In addition, I will be at the SOA and Integration Demopods on Monday and Tuesday between 3pm-6pm.

Some Amazing Facts

Here are some amazing (and fun) facts about this year’s event courtesy of Deal Architect Vinnie Mirchandani.
  • 60,000 attendees from 145 countries and more than 2.1 million viewers online
  • $120M+ generated for the Bay Area economy
  • 500+ partner exhibits in 300,000 square feet of space
  • 2,500+ sessions for attendees across 15 venues featuring over 3,500 speakers
  • 48,000 gallons of filtered tap water, 150,000 cups of coffee, 64,000+ lunches

See you there!

Hybrid Cloud Integrations using Oracle SOA Suite

My post on the Oracle SOA blog shows you a detailed, step-by-step approach of using the Oracle SOA Suite to integrate with cloud applications, taking the Oracle RightNow Cloud Service as an example. It shows how you can take care of specific SaaS API considerations (security, polymorphic operations etc) and achieve a consistent integration strategy for your organization, whether it is A2A, B2B, cloud or mobile integration.

Oracle SOA at Cloud Connect 2013

Oracle at Cloud Connect 2013

Visit the Oracle booth #608 at Cloud Connect next week (April 3 and April 4) to learn about how you can use Oracle SOA Suite to provide a comprehensive cloud integration solution. I will be at the booth on April 3rd starting at noon. Looking forward to see you there!

A Real-World Experience using AIA Productivity Tools

One of the joys of working in product development, especially in my earlier customer success advocate role, is the satisfaction received when helping resolve customers needs with your products!

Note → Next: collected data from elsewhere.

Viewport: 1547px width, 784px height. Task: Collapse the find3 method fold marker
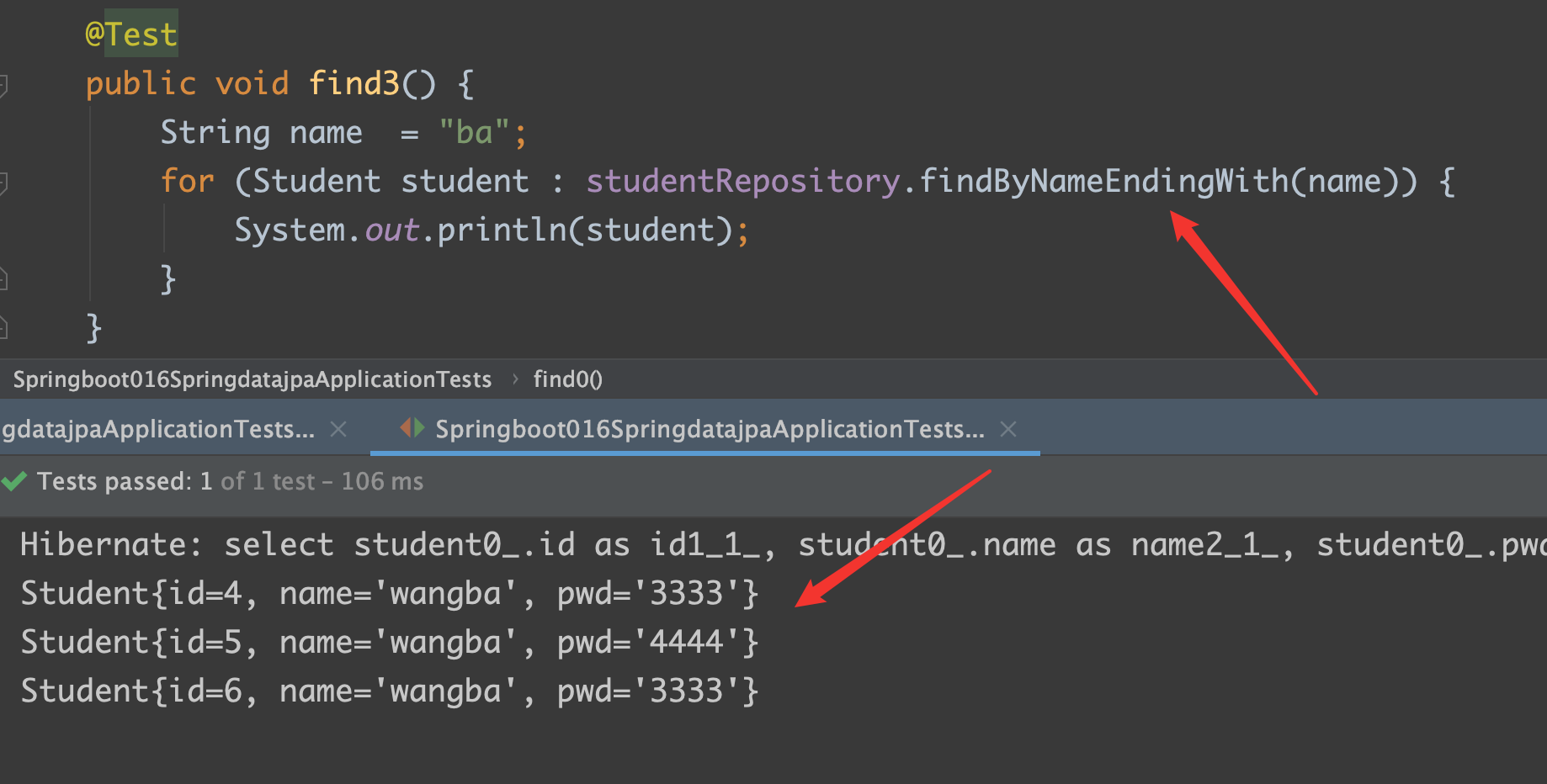pos(3,85)
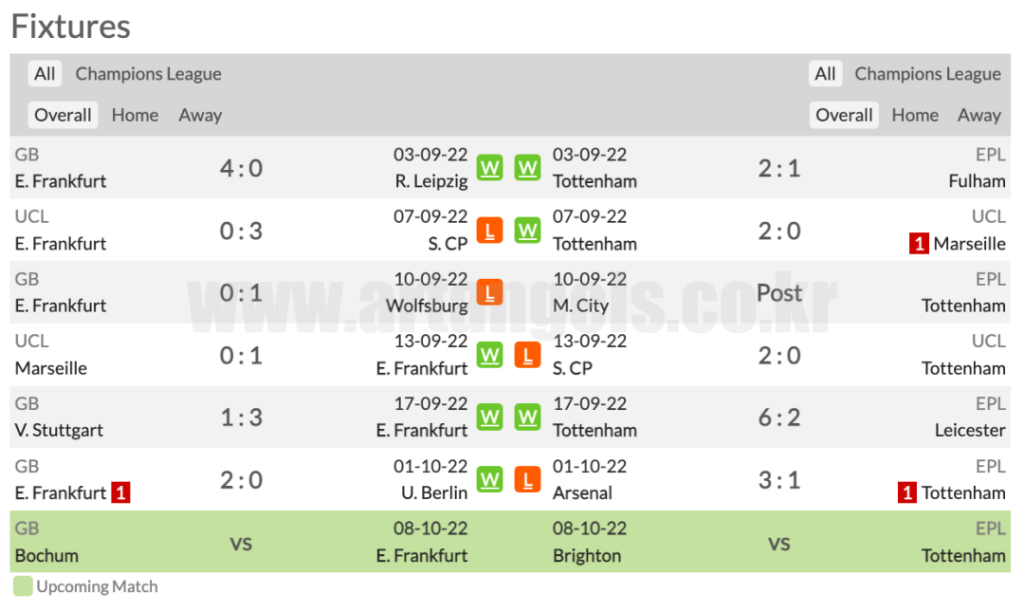Select the left-side All filter

click(x=45, y=74)
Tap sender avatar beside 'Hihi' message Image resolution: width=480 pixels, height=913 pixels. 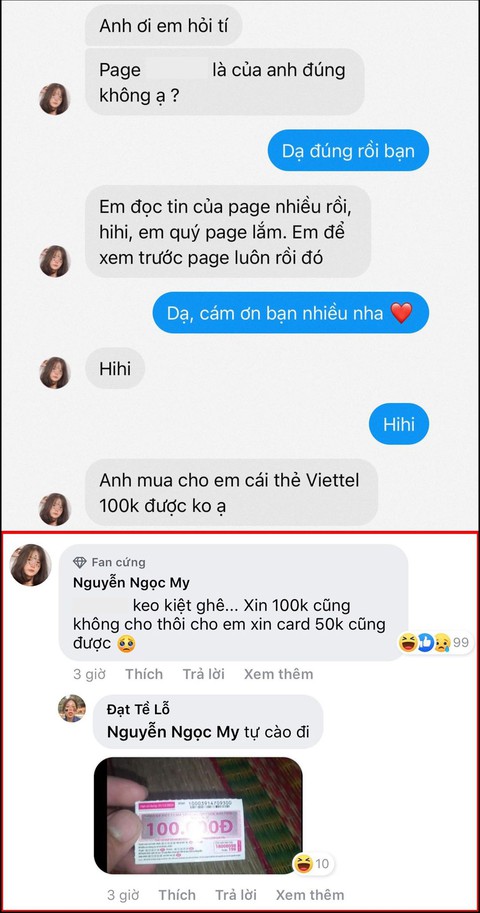(x=55, y=373)
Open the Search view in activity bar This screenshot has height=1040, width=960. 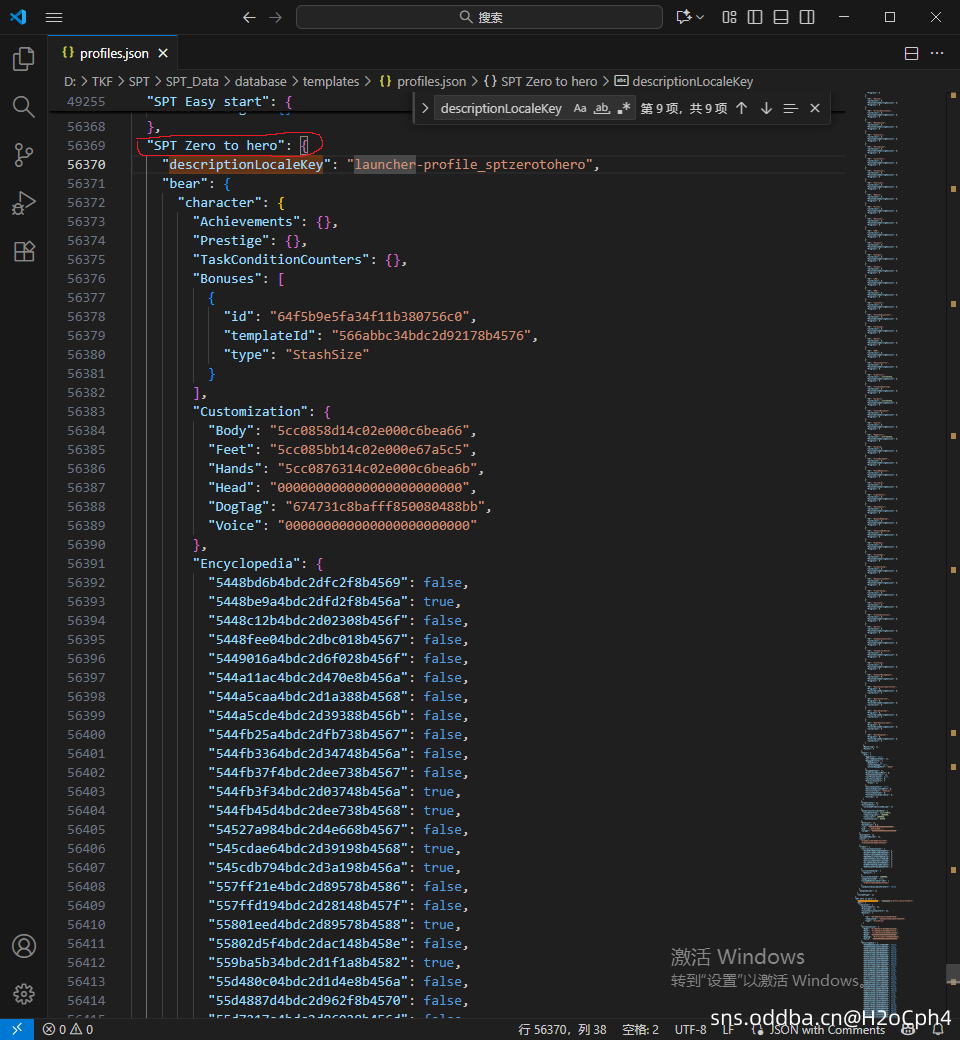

A few months back, a key telecom customer needed to describe the semantic Enterprise Business Object (EBO) structure in a hierarchical/indented model to a flat spreadsheet so that designers can perform application mapping for the Process Integration Packs (a.k.a. PIP, basically pre-packaged integration accelerators for specific business process flows). I pointed them to a not-well publicised (and highly underestimated tool) called the XSL Mapping Analyzer (a.k.a XMAN).

Below is an email from the customer describing how useful they found the tool, in fact just one of the utilities! Thanks to the OCS Team (Balaji S G and Kurt) and KT (Sungwoo Yu) for this valuable feedback!

Side note: XMAN is actually a set of utilities my team built to parse XSL and EBO XSDs into various formats for semantic analysis of attribute level mapping; including HTML, CSV, flattened CSV and XML. It’s real power is in providing tactical SOA governance if you are using AIA canonicals, as it can help flag functional interoperability issues across projects using the same EBO, thereby encouraging service reuse and providing the ROI on your SOA. To learn more about XMAN usage, see my earlier blog post and OOW 2009 session.

— Email below published verbatim with prior owner’s permission —

Hi Balaji,

I’m glad to share my experience with Rajesh’ blog

Specially, I use to visit and learn a best practices using aia from that popular blog.

I’d like to briefly introduce my situation.

I’m working at telecom Project aims to build next generation BSS/OSS for 35 mil subscribers utilized by Oracle RODOD(Siebel,BRM,OSM, OPH and etc) .

I’m in charge of Integration team.

As we try to fit OOTB PIPs with our business, we need to analysis OOTB PIPs and design extension of PIPs.

These days our team cooperation with OCS for Communication PIP extension design on AIA Technical Document Design.

Although we cannot totally understand what existing input/output message and mapping in complex process integrations, we have to provide explain how prebuilt aia integration build interoperability with Siebel, BRM.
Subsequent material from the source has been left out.